───── Page ─────

With Superbowl 50 this weekend, we thought it would be fun to use Python to look back at last year’s Superbowl between the Seattle Seahawks and New England Patriots and demonstrate how to create NFL drive charts in ArcGIS. A drive chart is a visual representation of a sequence of plays during a football game. Here, we’ll show how you can use Python and ArcGIS to summarize all of the drives from Superbowl XLIX and also how you can display the plays from individual drives.
For this post we used the following imports:
import os
import nflgame
import arcpy
The nflgame package is an API that is used to read and retrieve NFL Game Center JSON data. It is a convenient package for accessing NFL statistics for multiple games, parsing data for individual games, and working with real-time game data.
The Football Field
The first thing we did was create the football field. We created a football field feature class, assembled polygon features for the field, and inserted them into the feature class with an insert cursor. Here is our function to create the football field:
def build_football_field(output_gdb, output_feature_class):
print('Creating football field.')

─────

Your goal
Continue the drive chart tutorial from its last shown line, the print statement inside build_football_field.

───── Data block ─────

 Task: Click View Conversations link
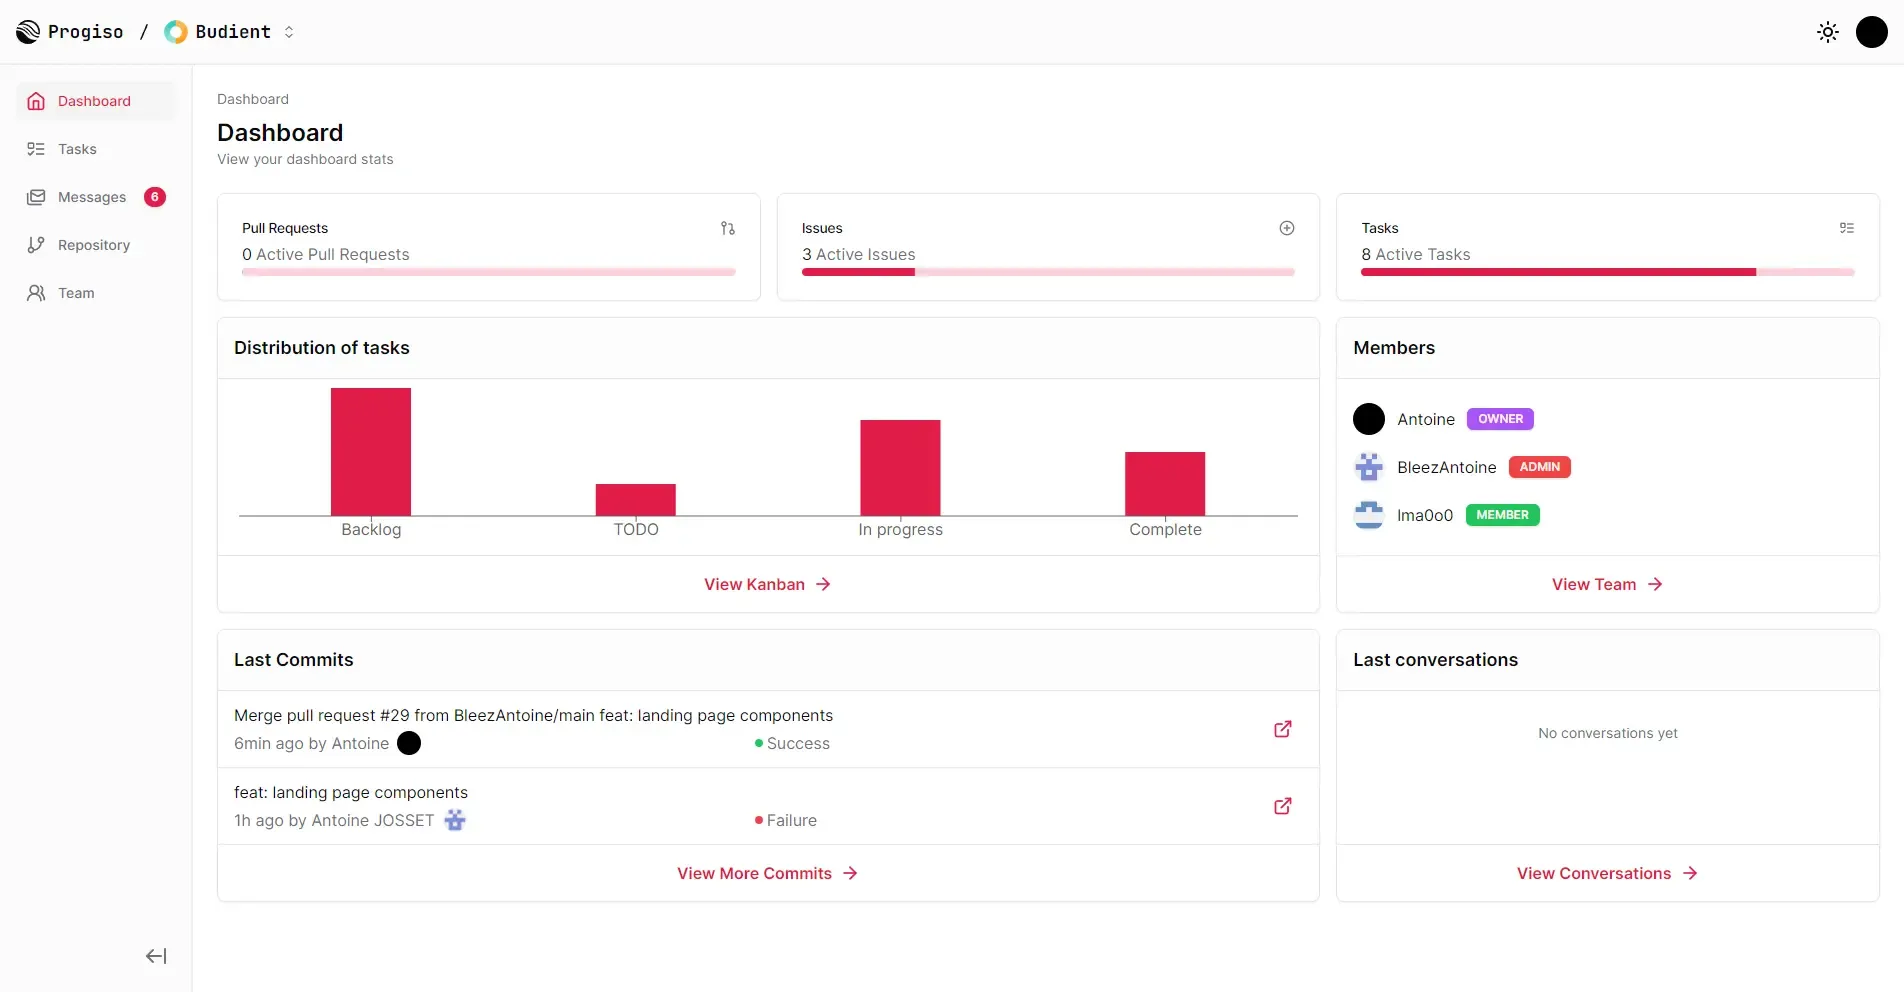(x=1606, y=873)
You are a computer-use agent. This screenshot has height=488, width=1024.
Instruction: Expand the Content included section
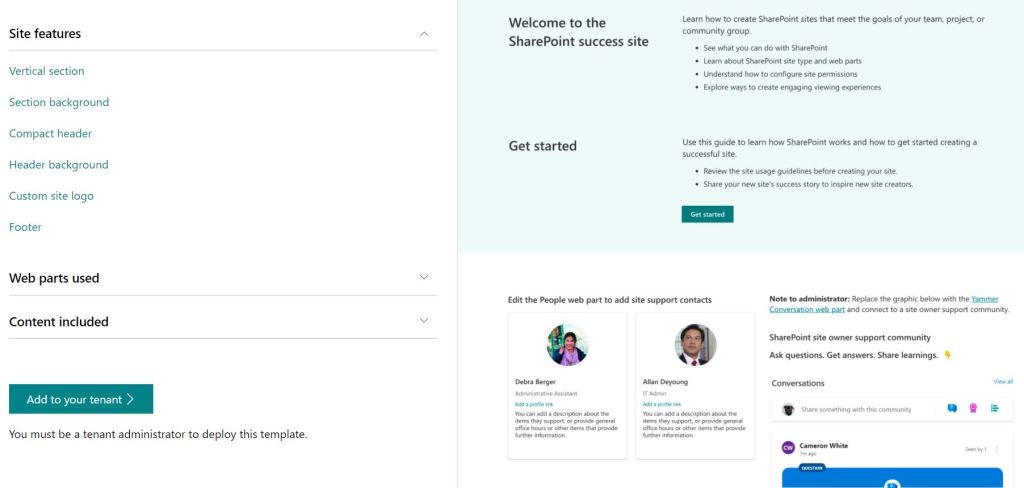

─────

The result
footbal_field_fields = ('SHAPE@', 'TEAM')
fc = os.path.join(output_gdb, output_feature_class)
if not arcpy.Exists(os.path.join(output_gdb, output_feature_class)):
arcpy.CreateFeatureclass_management(
output_gdb, output_feature_class, "POLYGON", "#", "DISABLED",
"DISABLED", arcpy.SpatialReference(3857))
arcpy.AddField_management(fc, footbal_field_fields[1], "TEXT",
field_length=20)
cursor = arcpy.da.InsertCursor(fc, footbal_field_fields)
field = [(0, 533.3),
(1000, 533.3),
(1000, 0),
(0, 0)]
cursor.insertRow([field, ""])
home_endzone = [(-100, 533.3),
(0, 533.3),
(0, 0),
(-100, 0)]
cursor.insertRow([home_endzone, "SEATTLE"])
away_endzone = [(1000, 533.3),
(1100, 533.3),
(1100, 0),
(1000, 0)]
cursor.insertRow([away_endzone, "NEW ENGLAND"])
The dimensions of a football field are 100 yards x 53.33 yards with endzones that are 10 yards deep. We scaled the length and width up by a factor or 10. We also created the yardline markers spaced at 10 yard intervals. The ‘MARKER’ field was used to label the yardlines. Here is our function to create the yardlines:
def build_yard_lines(output_gdb, output_feature_class):
print('Creating yard markers.')
footbal_line_fields = ('SHAPE@', 'MARKER')
fc = os.path.join(output_gdb, output_feature_class)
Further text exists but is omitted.